Stored data.

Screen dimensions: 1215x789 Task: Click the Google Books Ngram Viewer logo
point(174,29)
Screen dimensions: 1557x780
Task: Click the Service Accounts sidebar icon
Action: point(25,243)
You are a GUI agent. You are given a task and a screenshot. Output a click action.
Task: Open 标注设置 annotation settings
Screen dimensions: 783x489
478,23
* * *
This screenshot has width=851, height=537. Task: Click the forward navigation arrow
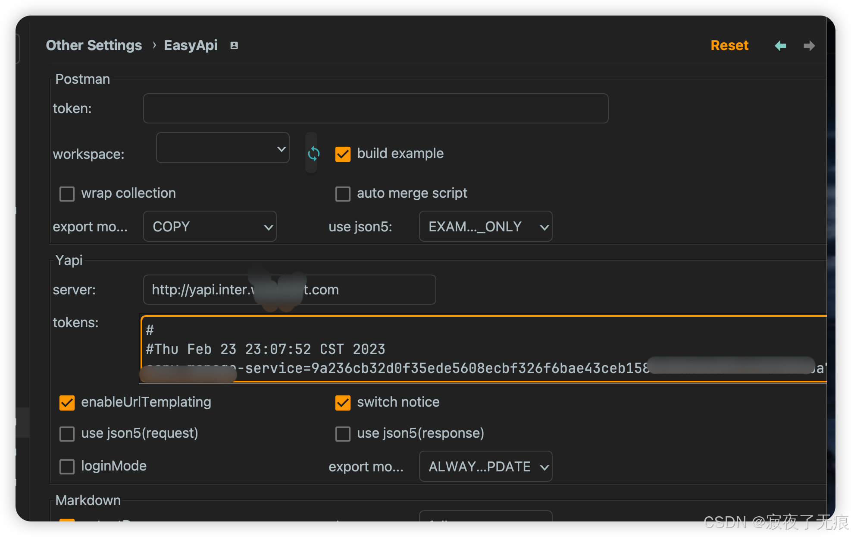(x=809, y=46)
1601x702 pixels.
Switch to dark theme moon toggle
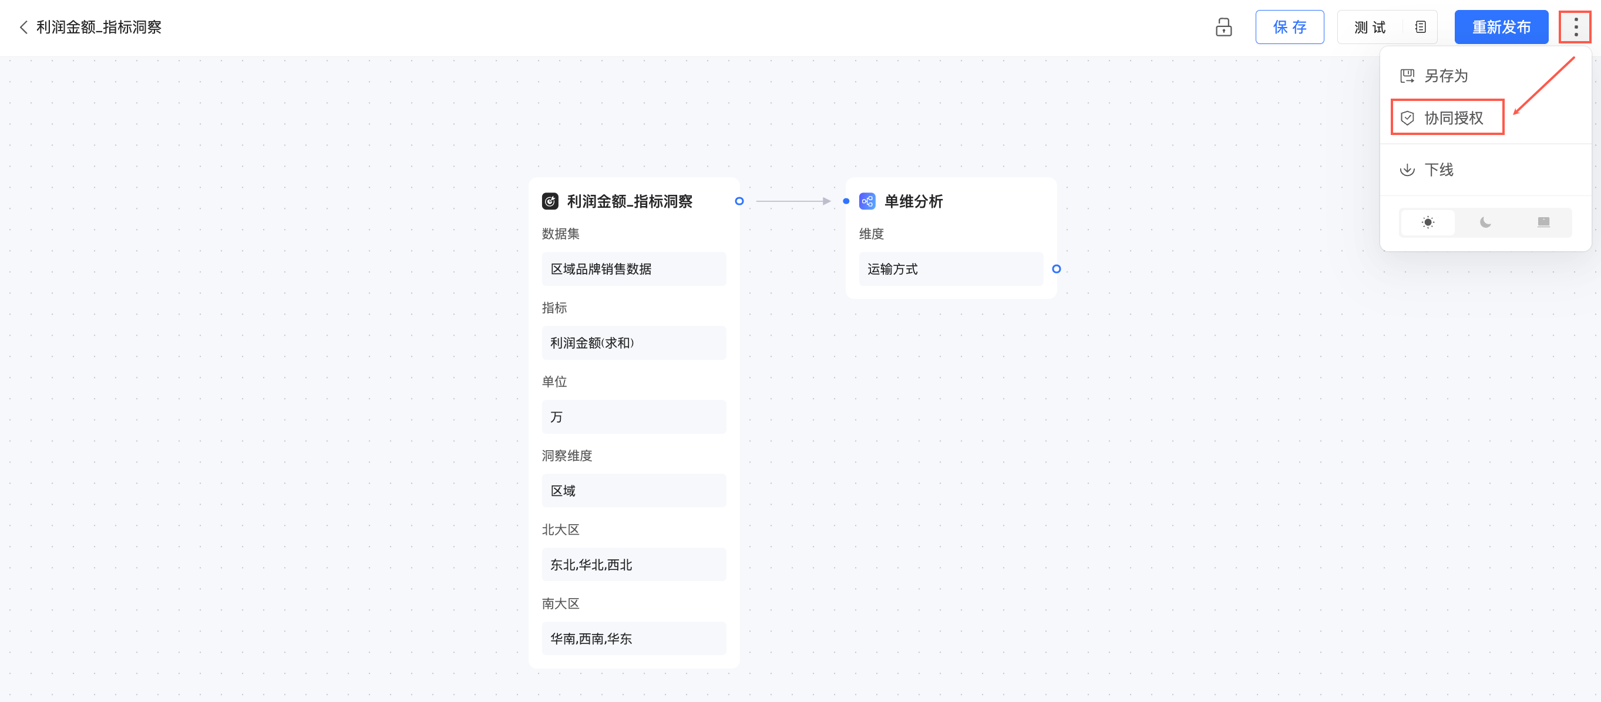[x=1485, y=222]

What the task asks. Your task is to retype the entries verbatim, starting with the line that holds "Screen dimensions: 1215x789" and stopping after the line that holds "You are a GUI".

Finished exercise.
Screen dimensions: 1215x789 Task: Click the Google Books Ngram Viewer logo
point(174,29)
Screen dimensions: 1557x780
Task: Click the Service Accounts sidebar icon
Action: point(25,243)
You are a GUI agent. You are given a task and a screenshot. Output a click action.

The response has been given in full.